STAT 7100: Introduction to Advanced Statistical Inference Examples and Illustrations for part A of learning unit 6
Hello, dear friend, you can consult us at any time if you have any questions, add WeChat: daixieit
STAT 7100: Introduction to Advanced Statistical Inference
Examples and Illustrations for part A of learning unit 6
Example: Gaussian sampling. Suppose x = (X1 , . . . , Xn ) is an IID random sample of univariate Gaussian data, each Xi ~ G(µ, σ2 ), and the parameter is 9 = (µ, σ2 ).

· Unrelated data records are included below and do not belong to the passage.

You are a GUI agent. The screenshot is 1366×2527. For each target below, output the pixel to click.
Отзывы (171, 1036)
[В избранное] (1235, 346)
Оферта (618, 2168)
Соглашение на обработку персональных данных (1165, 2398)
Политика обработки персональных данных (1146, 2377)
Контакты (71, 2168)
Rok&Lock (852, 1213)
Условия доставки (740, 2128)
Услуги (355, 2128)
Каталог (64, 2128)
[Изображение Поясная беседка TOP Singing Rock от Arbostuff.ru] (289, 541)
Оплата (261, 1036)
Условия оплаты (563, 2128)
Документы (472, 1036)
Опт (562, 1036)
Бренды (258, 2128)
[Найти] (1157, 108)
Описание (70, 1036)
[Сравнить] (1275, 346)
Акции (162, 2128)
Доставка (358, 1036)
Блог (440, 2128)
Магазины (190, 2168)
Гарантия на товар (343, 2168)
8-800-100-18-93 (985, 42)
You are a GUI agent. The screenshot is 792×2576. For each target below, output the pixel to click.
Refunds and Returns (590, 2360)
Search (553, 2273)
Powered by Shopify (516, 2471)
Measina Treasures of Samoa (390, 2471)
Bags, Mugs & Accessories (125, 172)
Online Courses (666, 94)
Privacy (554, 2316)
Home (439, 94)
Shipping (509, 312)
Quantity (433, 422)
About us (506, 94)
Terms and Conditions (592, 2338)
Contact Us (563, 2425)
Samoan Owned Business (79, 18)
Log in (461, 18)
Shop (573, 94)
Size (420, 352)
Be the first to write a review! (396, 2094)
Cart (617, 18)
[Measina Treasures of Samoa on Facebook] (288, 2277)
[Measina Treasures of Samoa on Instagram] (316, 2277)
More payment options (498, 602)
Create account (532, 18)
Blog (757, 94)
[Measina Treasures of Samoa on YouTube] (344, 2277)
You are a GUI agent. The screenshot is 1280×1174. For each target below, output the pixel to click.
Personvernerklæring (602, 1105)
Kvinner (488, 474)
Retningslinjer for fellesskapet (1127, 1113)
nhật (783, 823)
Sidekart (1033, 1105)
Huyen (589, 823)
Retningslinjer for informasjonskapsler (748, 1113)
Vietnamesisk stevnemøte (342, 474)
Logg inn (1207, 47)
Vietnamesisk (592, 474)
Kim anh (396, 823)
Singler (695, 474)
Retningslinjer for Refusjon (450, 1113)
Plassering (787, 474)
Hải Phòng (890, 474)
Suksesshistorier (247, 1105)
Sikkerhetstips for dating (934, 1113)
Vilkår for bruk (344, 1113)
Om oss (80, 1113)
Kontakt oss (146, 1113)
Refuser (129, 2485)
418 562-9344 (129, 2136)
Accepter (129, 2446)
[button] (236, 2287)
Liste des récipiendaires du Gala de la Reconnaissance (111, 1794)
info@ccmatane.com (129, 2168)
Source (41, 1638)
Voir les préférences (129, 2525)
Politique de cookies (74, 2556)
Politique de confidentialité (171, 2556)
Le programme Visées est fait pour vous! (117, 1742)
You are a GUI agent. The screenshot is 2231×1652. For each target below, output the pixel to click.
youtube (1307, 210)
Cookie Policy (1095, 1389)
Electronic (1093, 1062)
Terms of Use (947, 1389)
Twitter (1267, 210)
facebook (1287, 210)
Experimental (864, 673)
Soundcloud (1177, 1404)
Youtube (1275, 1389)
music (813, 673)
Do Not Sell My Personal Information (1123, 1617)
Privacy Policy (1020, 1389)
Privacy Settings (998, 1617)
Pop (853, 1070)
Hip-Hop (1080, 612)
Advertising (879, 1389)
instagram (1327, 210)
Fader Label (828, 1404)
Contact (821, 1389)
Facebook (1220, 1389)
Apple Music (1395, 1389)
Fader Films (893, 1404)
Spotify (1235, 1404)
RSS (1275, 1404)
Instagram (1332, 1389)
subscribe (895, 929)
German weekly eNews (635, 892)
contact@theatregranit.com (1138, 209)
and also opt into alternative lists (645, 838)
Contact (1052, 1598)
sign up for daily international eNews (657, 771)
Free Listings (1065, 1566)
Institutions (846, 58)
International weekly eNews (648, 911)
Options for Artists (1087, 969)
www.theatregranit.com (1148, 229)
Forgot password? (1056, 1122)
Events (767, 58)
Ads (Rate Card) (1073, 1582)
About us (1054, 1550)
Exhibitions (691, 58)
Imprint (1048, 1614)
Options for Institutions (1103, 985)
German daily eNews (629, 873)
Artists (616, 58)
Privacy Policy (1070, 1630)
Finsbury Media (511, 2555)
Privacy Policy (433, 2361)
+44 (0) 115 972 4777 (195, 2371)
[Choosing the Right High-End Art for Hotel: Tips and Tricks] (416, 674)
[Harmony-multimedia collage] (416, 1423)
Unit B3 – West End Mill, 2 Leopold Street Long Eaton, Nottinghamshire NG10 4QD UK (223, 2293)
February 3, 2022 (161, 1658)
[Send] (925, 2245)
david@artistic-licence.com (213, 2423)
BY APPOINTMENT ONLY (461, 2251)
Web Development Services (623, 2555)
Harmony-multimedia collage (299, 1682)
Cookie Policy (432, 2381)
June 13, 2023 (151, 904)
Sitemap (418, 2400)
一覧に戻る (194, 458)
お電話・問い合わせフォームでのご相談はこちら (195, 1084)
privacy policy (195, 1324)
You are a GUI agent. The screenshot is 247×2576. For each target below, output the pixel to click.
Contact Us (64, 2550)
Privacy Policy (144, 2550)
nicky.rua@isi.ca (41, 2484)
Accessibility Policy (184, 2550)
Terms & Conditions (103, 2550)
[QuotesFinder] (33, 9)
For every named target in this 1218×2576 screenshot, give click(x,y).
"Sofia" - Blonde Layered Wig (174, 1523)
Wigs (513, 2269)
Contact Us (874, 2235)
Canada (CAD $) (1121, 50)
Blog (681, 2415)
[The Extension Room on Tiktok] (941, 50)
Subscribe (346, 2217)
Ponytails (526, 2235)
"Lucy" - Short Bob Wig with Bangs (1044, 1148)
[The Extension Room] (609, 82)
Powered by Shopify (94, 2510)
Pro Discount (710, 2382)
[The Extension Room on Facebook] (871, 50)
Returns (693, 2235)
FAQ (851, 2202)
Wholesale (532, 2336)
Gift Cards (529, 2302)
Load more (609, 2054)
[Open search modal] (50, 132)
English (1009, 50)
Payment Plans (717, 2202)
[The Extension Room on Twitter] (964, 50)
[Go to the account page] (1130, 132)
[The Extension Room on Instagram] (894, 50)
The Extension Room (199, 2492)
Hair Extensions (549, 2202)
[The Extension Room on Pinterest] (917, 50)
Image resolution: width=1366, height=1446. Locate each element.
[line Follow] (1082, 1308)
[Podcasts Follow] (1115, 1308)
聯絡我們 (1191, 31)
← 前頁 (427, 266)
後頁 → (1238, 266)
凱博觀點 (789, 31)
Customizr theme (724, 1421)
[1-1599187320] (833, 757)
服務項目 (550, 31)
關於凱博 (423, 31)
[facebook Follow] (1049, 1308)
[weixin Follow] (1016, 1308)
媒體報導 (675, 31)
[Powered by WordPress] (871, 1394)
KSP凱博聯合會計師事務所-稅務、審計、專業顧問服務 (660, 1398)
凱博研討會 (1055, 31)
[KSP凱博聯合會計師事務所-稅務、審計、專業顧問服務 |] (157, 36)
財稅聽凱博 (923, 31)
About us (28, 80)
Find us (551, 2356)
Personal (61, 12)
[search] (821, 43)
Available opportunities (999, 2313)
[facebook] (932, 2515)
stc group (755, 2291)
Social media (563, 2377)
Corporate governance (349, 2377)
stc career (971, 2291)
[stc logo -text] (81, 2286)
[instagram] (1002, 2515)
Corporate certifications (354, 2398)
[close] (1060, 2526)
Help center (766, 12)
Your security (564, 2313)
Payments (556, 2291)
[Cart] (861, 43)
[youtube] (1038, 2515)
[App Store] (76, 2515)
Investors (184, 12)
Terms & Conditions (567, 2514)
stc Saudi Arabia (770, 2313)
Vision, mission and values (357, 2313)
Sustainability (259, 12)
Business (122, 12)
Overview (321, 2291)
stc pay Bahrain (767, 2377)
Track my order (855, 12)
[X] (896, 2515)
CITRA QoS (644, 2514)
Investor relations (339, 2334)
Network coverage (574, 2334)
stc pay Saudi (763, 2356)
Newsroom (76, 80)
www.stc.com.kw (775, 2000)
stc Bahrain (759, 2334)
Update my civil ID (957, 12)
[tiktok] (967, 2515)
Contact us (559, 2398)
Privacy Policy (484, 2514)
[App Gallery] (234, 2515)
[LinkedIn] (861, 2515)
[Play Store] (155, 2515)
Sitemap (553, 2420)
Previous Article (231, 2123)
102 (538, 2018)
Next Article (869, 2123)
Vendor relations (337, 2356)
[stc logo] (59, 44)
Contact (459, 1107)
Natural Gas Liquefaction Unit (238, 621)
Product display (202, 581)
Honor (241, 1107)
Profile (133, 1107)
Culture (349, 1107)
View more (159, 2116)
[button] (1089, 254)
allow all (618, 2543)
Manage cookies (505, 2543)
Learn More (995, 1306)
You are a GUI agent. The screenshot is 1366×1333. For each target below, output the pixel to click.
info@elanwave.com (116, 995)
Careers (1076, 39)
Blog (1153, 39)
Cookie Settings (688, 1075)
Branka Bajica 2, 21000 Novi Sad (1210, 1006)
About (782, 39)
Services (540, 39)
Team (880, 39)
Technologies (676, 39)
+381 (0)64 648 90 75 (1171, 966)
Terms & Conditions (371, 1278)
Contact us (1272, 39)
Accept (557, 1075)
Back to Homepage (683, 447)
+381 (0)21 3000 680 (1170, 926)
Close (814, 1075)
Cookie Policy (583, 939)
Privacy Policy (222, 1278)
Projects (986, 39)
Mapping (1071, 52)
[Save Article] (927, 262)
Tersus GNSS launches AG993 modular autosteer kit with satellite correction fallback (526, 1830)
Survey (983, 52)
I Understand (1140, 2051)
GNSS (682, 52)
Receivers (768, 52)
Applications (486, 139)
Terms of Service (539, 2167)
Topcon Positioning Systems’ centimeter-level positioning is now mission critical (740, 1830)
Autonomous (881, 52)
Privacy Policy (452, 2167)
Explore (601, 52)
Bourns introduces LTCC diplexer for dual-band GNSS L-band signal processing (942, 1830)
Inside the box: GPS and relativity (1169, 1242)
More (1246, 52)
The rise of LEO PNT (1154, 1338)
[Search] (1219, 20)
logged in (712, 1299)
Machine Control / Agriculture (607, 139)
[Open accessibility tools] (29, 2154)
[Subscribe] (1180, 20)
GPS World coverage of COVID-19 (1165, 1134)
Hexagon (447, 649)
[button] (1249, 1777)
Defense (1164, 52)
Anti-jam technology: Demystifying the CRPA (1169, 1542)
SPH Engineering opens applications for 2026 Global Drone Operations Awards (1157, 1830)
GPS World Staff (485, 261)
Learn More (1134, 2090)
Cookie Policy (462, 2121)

For any value µ0 , consider the hypotheses H0 : 9 e Θ0 (u) and H1 : 9 e Θ 1 (u) defined by Θ0 (u) = {(µ, σ2 ) : µ = u; σ 2 > 0}
Θ 1 (u) = {(µ, σ2 ) : µ u; σ 2 > 0}
(That is H0 : µ = u versus H0 : µ u in the case where σ 2 is unknown.) Previous deductions identify that the decision rule of the size-α maximum-likelihood ratio test in this context is equivalent to the rule to reject H0 precisely when |Wu (m)| > tn-1,1-α/2 , where Wu (x) = ln( _ u)/S and tn-1,1-α/2 = F(1 _ α/2) is the (1 _ α/2)’th quantile of a t distribution with n _ 1 degrees of freedom. By inverting this test, one finds a subset estimator for g(9) = µ given by
C(x) = {u : |Wu (x)| < tn-1,1-α/2}
= [ _ tn-1,1-α/2S/ln, + tn-1,1-α/2S/ln].
The test above is defined from the property that the statistic Q(9; x) = ln( _ µ)/S follows a t distribution with n _ 1 degrees of freedom. The distribution of this statistic does not depend on 9, hence it defines a pivot. It furthermore depends on 9 only through g(9) = µ. Let t1 and t2 be any constants such that
P9 [_t1 < Q(9; x) < t2] = FT,n-1 (t2 ) _ FT,n-1 (_t1 ) = 1 _ α,
where FT,n-1 (t) is the CDF of a t distribution with n _ 1 degrees of freedom. By pivoting on Q(9; x), a subset estimator for g(9) = µ, with confidence coefficient 1 _ α, is defined according to
C(x) = {g(9) : _ t1 < Q(9; x) < t2 } = [ _ t1 S/ln, + t2 S/ln]. One possible setting has t1 = t2 = tn-1,α/2, in which case the subset estimator is equiva- lent to the one found by inverting the maximum-likelihood ratio test.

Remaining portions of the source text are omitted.